I am warning you that I am hopped up on Harlan Ellison and Excel and am not to be trusted.

That said, here's the topic: Fight Club.

I am not much of a movie watcher. Life passes quickly enough without my sitting around adding to the drool content of the average theater. Consequently, I missed this movie when it was in theaters.

This was a mistake.

This is the visual equivalent of Spider Jerusalem's fuck-you journalism (and now that I think about it, Edward Norton would make a great Spider Jerusalem). It's a movie that you can just let wash over you, and it's a movie that you can participate in, that you can think about, and use to think with. You can use this movie to remove some of the misperceptions you hold about the world being a friendly, cuddly place.

But some people go to the opposite extreme, and use this movie (and, blatant plug, another in the same vein, American History X) to teach them that the world is really a violent, frightening place and that you must be prepared to beat the shit out of it at any time, because that is certainly what it will do to you.

Newsflash, folks: Only if you let it.

I remember that right after Fight Club came out - don't know if this happened where you live, but it was here - a lot of people suddenly were participating in, and encouraging their children to participate in, impromptu Fight Clubs.

Now, aside from the logical fallacy of parents who let their kids beat each other up and get beaten up in return, these people have let the movie wash over them like surf on sand. They have taken nothing from this movie except that Brad Pitt seemed to get a lot out of fighting, and really redefined his masculinity in ways that make a lot of sense for the current Modern Age, and looked stylin' doing it. Also that even if you go to the office every day looking like someone has wiped the floor with you, you won't get fired, because you can threaten your boss, who will back down and let you walk all over him.

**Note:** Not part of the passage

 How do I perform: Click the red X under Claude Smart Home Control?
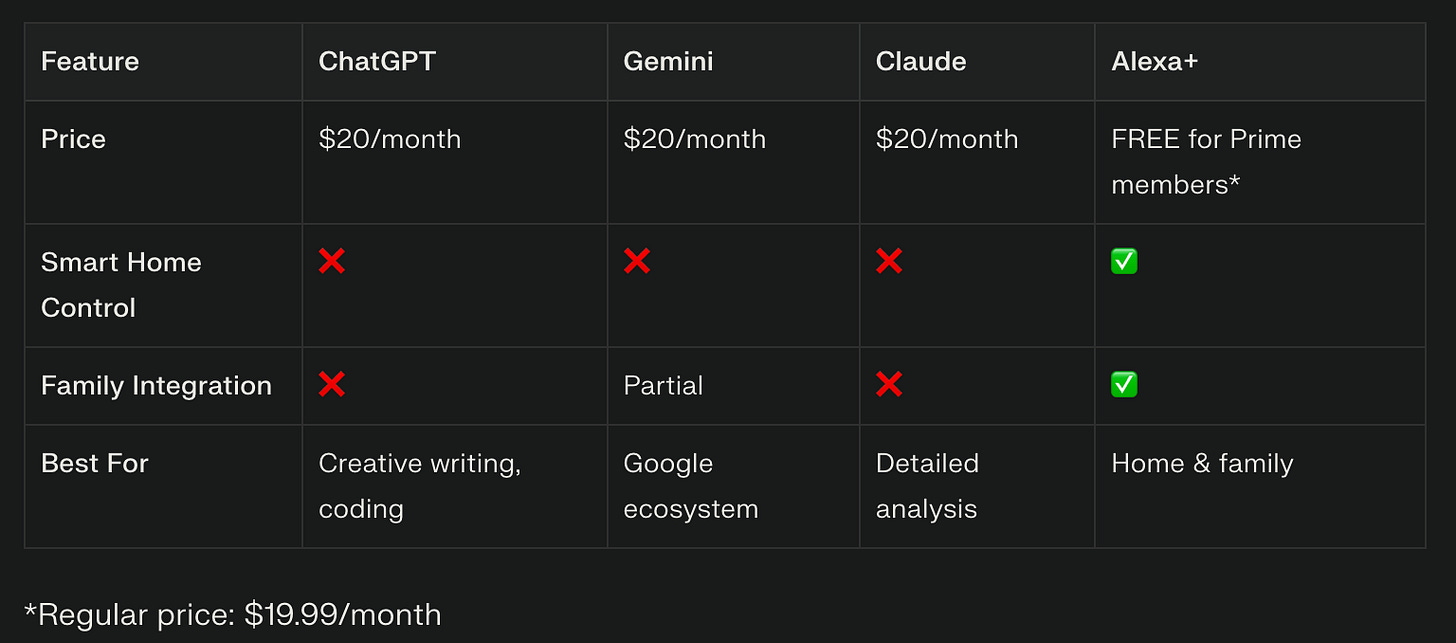889,262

These are people who we will refer to as "idiots". These "idiots" do not realize that the whole point of the Fight Club in the movie is, ultimately, to create a group of men who are brainwashed out of their identities. That they have no concept of self, of ego (except in death), of doing anything other than the will of their leader, unquestioningly.

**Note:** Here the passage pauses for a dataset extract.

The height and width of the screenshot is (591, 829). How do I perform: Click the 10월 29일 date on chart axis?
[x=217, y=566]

That the men in the movie were not developing a new masculinity (one which, if they had, would not have been based on strength, but on fear, but I'll get to that) but were rather only one man's personal fantasy, his private army of people too stupid and sheeplike to realize that they were not being helped to a greater enlightenment. That they were merely Tyler's semen splattered carelessly around in pursuit of his ultimate orgasm, the destruction of modern debt-structure and consumerism.

That the end of the movie was not the victory of Tyler and his vision but the death of the Tyler-personality and the rubble of his final act, an act that Ed Norton's character was going to have to deal with. Tyler did not win - at best it was a draw, and one of the things that went down in flames with him was his vision of the future and of masculinity.

How do you miss that?

By not looking for the thing that the creator is trying to tell you, by not actively participating. All works of art, even ones that say they have no point, have a number of messages. It is up to you, the consumer of the art, to assume that you have to work to find the message.

Now, (she said, shifting gears with verve), back to the movie. You've already got that I believe that the consumer of any work needs to put effort into understanding it. Now to the movie itself, on the level of work that I am capable of putting in to it.

The masculinity that the Fight Clubs are touted as creating is a masculinity based on fear. There is no strength in tearing down society, in forcing it to exist on your terms. There is only fear of allowing society and you to part ways. Rather than destroying credit agencies, refuse to use credit cards. And refuse, unlike the protruding nail, to be hammered down.

If I feel that the machine is screwing me over - which it frequently is, the machine existing for its own purposes - it is my job to participate or not, as I choose. And if I choose to not to participate, I need to have the strength to do so in direct contravention of society's choice. It's as if I decided that I really wanted a purple car, but I was afraid that my purple car would stand out and get vandalized or stolen or mocked, so I painted every car on my street purple. There is no strength there. Just fear, mainly fear of being alone and the only one to do something.

The trick is to let the machine go to hell in its own way, and to allow Tyler Durden to go to hell in his. It's to not let them take you with them. Don't try to break the machine to your level, because that's division by zero and has no gain for you.

There's lots more to say here, and lots more to look at, but I'm gonna save that for another rant. Like the theology of Fight Club. The comparisons between Fight Club and American History X. Pulp Fiction. How the gimp fits into all of it.

In the meantime I leave you with my salient points. Participate in that which is presented to you. Smash your TV if you can't participate. Strength is bucking the trend, not bringing the trend to your level.